— DIRECTIONS FOR THIS TASK —
Leave out every picture and set down, exactly, the lines below from the one holding "This screenshot has height=1219, width=632." up to and including the one holding "The image size is (702, 438).".

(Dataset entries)
______

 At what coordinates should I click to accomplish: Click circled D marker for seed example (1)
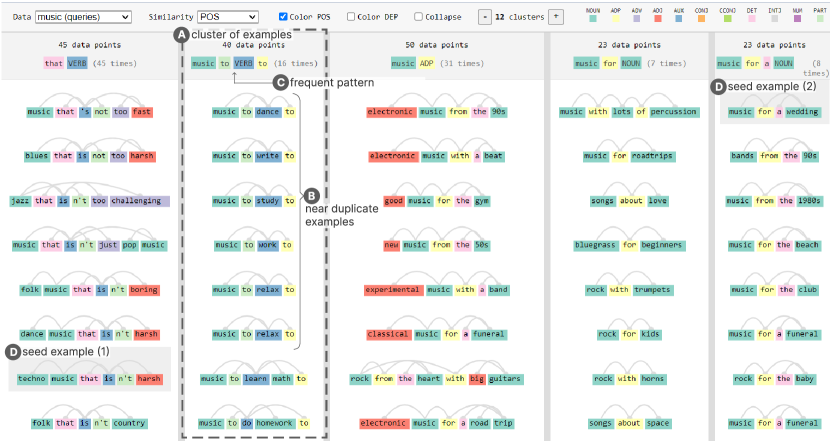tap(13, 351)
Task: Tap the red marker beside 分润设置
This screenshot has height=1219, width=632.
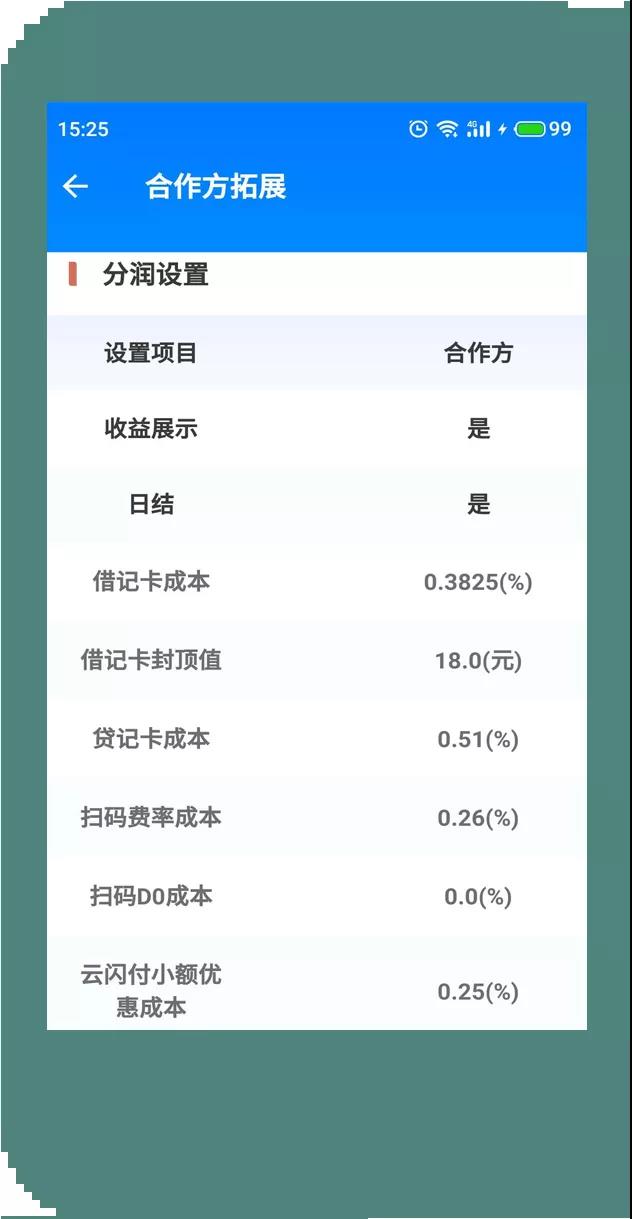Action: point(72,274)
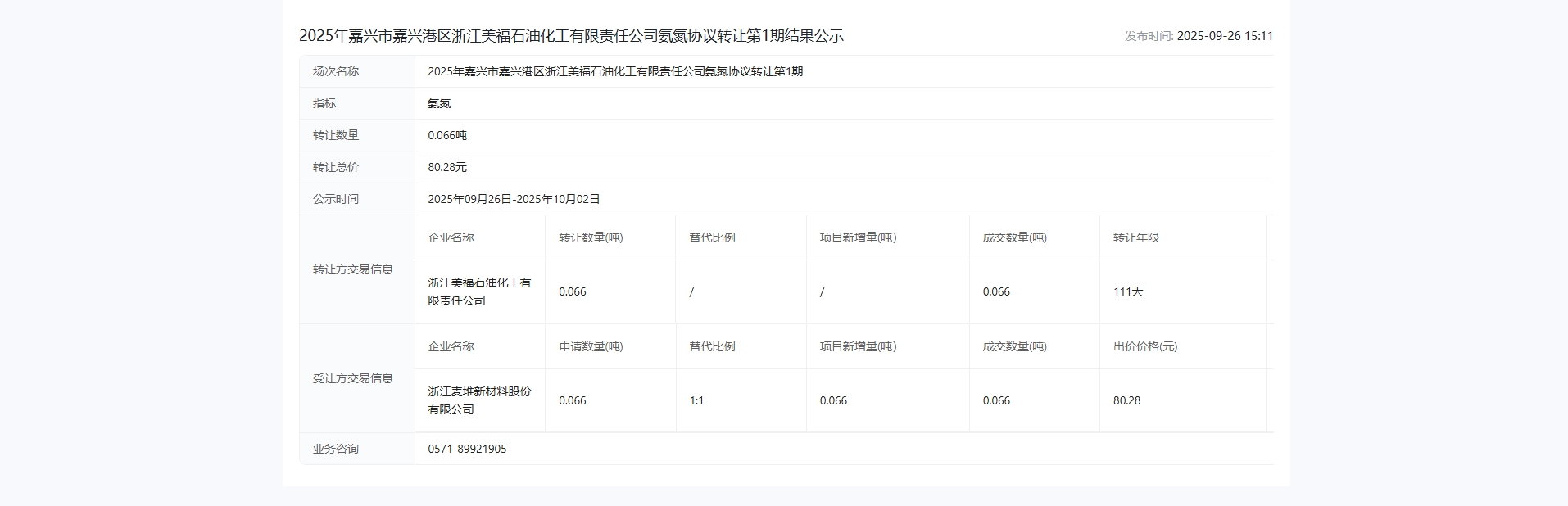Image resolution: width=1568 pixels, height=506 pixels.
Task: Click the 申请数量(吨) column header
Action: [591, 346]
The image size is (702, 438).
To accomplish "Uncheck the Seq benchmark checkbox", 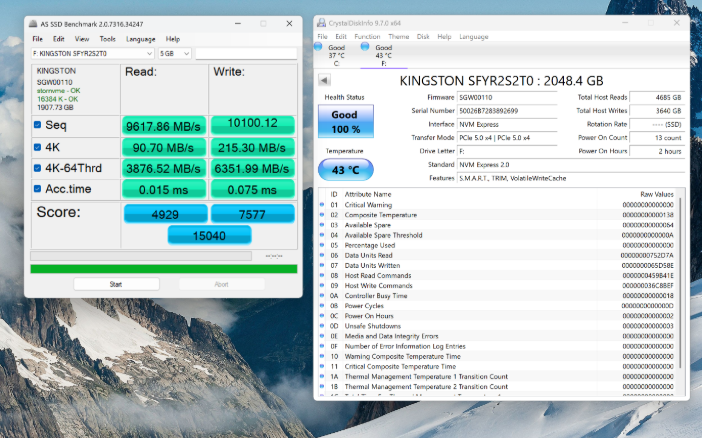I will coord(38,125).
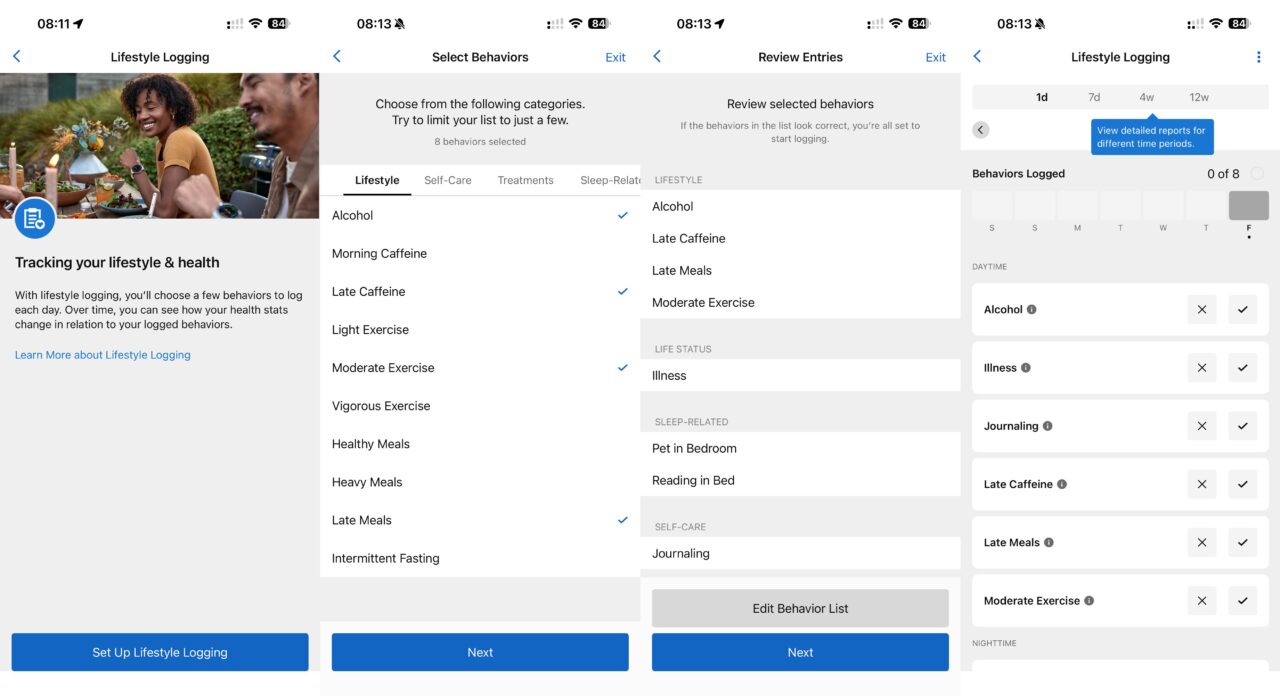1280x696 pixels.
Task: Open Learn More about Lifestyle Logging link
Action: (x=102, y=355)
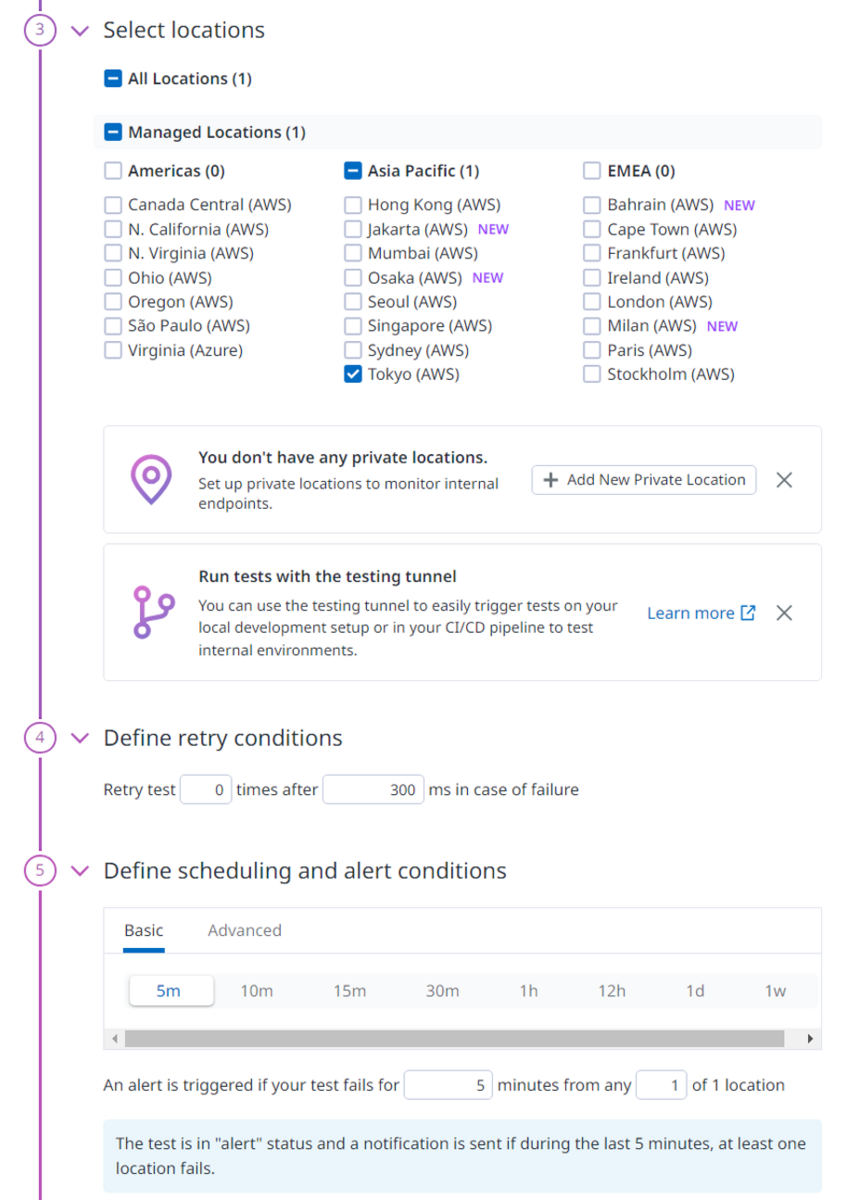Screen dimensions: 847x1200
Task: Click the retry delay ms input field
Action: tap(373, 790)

______

— TASK ANSWER —
This screenshot has height=1219, width=632.
Action: point(72,274)
Image resolution: width=1568 pixels, height=506 pixels.
Task: Click the 申请数量(吨) column header
Action: [591, 346]
The image size is (702, 438).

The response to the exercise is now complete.